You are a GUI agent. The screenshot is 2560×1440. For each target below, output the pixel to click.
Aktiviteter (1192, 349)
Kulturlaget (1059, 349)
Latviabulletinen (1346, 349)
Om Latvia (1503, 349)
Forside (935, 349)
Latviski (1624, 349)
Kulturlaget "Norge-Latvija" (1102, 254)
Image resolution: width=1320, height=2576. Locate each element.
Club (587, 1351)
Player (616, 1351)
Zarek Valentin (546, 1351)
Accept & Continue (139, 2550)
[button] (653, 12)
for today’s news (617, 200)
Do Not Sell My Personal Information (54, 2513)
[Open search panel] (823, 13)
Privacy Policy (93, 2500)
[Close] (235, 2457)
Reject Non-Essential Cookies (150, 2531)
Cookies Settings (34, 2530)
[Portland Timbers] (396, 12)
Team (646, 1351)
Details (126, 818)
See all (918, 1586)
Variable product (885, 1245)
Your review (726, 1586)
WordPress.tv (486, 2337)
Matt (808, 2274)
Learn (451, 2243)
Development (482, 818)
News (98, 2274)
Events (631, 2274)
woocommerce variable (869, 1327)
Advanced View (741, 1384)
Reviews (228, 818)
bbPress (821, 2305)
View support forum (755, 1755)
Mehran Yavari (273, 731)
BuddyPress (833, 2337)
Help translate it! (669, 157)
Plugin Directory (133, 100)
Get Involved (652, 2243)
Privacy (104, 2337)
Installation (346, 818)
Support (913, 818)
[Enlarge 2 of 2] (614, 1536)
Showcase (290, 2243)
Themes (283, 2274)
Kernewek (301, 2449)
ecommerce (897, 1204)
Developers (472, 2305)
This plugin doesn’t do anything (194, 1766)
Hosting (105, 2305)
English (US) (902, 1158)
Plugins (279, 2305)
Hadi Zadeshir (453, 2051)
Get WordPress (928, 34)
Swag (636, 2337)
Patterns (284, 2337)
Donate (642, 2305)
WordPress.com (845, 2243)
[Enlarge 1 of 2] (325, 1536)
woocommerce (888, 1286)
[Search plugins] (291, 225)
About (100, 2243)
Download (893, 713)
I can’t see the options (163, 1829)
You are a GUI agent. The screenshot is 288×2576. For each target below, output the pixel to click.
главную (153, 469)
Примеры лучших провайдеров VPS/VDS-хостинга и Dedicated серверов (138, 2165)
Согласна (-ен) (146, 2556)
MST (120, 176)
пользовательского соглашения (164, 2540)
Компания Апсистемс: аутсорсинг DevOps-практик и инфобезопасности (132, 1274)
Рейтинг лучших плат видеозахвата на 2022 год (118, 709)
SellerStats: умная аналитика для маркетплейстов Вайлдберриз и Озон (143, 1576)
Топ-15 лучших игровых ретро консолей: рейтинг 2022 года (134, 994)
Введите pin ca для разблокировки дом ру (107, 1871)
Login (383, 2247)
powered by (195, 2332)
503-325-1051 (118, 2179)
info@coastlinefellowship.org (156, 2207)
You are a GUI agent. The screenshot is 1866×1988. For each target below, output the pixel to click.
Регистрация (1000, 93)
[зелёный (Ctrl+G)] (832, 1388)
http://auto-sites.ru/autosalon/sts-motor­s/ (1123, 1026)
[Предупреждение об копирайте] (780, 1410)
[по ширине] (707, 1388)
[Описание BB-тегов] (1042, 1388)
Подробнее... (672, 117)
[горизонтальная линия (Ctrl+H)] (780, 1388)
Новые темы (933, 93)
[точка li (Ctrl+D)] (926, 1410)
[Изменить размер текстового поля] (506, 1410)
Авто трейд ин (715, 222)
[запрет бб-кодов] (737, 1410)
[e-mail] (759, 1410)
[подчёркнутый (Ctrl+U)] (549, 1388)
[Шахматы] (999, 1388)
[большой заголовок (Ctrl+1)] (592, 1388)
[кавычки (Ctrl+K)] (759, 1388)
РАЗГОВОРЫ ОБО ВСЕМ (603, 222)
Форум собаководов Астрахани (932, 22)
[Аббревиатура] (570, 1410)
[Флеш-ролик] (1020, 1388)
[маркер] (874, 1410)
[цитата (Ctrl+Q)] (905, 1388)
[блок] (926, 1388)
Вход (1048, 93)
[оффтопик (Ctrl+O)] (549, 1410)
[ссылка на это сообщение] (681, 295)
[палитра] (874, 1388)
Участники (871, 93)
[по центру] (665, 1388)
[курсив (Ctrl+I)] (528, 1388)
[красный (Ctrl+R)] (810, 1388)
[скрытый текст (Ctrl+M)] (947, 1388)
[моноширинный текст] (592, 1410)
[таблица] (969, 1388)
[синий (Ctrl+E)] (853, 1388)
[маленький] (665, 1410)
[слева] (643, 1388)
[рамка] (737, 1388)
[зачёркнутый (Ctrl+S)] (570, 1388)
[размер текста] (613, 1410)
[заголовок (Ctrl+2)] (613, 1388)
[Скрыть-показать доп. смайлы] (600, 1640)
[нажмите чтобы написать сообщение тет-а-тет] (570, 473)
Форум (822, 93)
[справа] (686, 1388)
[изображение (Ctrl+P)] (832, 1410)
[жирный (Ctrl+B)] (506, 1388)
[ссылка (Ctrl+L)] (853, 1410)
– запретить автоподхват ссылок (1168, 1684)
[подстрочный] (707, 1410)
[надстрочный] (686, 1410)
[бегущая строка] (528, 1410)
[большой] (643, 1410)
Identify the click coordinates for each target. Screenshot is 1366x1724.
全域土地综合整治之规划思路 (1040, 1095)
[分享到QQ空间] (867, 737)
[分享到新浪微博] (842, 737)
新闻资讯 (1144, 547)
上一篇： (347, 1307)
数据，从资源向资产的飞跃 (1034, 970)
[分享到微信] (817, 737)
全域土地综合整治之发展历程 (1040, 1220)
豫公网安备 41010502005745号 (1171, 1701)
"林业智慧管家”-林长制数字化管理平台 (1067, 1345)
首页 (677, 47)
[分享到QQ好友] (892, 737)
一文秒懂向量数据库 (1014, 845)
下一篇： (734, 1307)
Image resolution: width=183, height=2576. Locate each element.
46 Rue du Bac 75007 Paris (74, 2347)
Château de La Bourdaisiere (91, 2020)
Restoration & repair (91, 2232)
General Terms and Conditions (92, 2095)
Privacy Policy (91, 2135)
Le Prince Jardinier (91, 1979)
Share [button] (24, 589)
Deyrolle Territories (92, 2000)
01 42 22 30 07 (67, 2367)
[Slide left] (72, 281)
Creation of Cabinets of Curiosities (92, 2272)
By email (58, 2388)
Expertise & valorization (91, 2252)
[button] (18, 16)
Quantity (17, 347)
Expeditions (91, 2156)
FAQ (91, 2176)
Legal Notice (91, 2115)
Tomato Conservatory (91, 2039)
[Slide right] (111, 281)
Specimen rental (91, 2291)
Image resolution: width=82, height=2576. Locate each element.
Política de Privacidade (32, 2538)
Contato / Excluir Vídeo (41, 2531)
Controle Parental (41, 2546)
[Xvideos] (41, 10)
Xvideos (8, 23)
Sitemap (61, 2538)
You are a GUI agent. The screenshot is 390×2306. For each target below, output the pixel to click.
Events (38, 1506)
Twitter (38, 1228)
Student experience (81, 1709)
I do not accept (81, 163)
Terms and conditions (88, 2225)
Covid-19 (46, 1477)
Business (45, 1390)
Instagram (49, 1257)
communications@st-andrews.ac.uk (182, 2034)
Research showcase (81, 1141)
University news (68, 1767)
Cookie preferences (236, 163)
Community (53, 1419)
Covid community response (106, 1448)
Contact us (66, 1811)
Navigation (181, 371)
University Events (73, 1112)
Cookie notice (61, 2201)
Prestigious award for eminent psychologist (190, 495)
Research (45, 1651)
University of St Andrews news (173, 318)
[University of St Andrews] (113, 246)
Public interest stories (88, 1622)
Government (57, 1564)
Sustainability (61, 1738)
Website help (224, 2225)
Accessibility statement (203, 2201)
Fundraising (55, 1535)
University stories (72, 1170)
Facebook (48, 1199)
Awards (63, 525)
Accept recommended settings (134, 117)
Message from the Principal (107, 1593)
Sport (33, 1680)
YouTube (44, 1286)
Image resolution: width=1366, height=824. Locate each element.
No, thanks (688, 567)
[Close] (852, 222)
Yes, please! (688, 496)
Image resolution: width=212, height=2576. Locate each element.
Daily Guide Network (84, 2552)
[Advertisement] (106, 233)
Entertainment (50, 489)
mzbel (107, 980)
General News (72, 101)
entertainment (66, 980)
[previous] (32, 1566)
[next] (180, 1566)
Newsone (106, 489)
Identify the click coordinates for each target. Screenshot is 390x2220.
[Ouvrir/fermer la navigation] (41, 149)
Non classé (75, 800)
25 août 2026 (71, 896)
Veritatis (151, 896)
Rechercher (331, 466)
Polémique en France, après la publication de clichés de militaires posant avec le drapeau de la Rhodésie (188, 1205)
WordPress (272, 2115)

WORK TO BE COMPLETED - Beginning at the top of the data, extract each line through the line containing "Download (893, 713)" and return those lines exactly, with nothing added.

ANSWER TO THIS PROBLEM -
You are a GUI agent. The screenshot is 2560×1440. For each target below, output the pixel to click.
Aktiviteter (1192, 349)
Kulturlaget (1059, 349)
Latviabulletinen (1346, 349)
Om Latvia (1503, 349)
Forside (935, 349)
Latviski (1624, 349)
Kulturlaget "Norge-Latvija" (1102, 254)
Image resolution: width=1320, height=2576. Locate each element.
Club (587, 1351)
Player (616, 1351)
Zarek Valentin (546, 1351)
Accept & Continue (139, 2550)
[button] (653, 12)
for today’s news (617, 200)
Do Not Sell My Personal Information (54, 2513)
[Open search panel] (823, 13)
Privacy Policy (93, 2500)
[Close] (235, 2457)
Reject Non-Essential Cookies (150, 2531)
Cookies Settings (34, 2530)
[Portland Timbers] (396, 12)
Team (646, 1351)
Details (126, 818)
See all (918, 1586)
Variable product (885, 1245)
Your review (726, 1586)
WordPress.tv (486, 2337)
Matt (808, 2274)
Learn (451, 2243)
Development (482, 818)
News (98, 2274)
Events (631, 2274)
woocommerce variable (869, 1327)
Advanced View (741, 1384)
Reviews (228, 818)
bbPress (821, 2305)
View support forum (755, 1755)
Mehran Yavari (273, 731)
BuddyPress (833, 2337)
Help translate it! (669, 157)
Plugin Directory (133, 100)
Get Involved (652, 2243)
Privacy (104, 2337)
Installation (346, 818)
Support (913, 818)
[Enlarge 2 of 2] (614, 1536)
Showcase (290, 2243)
Themes (283, 2274)
Kernewek (301, 2449)
ecommerce (897, 1204)
Developers (472, 2305)
This plugin doesn’t do anything (194, 1766)
Hosting (105, 2305)
English (US) (902, 1158)
Plugins (279, 2305)
Hadi Zadeshir (453, 2051)
Get WordPress (928, 34)
Swag (636, 2337)
Patterns (284, 2337)
Donate (642, 2305)
WordPress.com (845, 2243)
[Enlarge 1 of 2] (325, 1536)
woocommerce (888, 1286)
[Search plugins] (291, 225)
About (100, 2243)
Download (893, 713)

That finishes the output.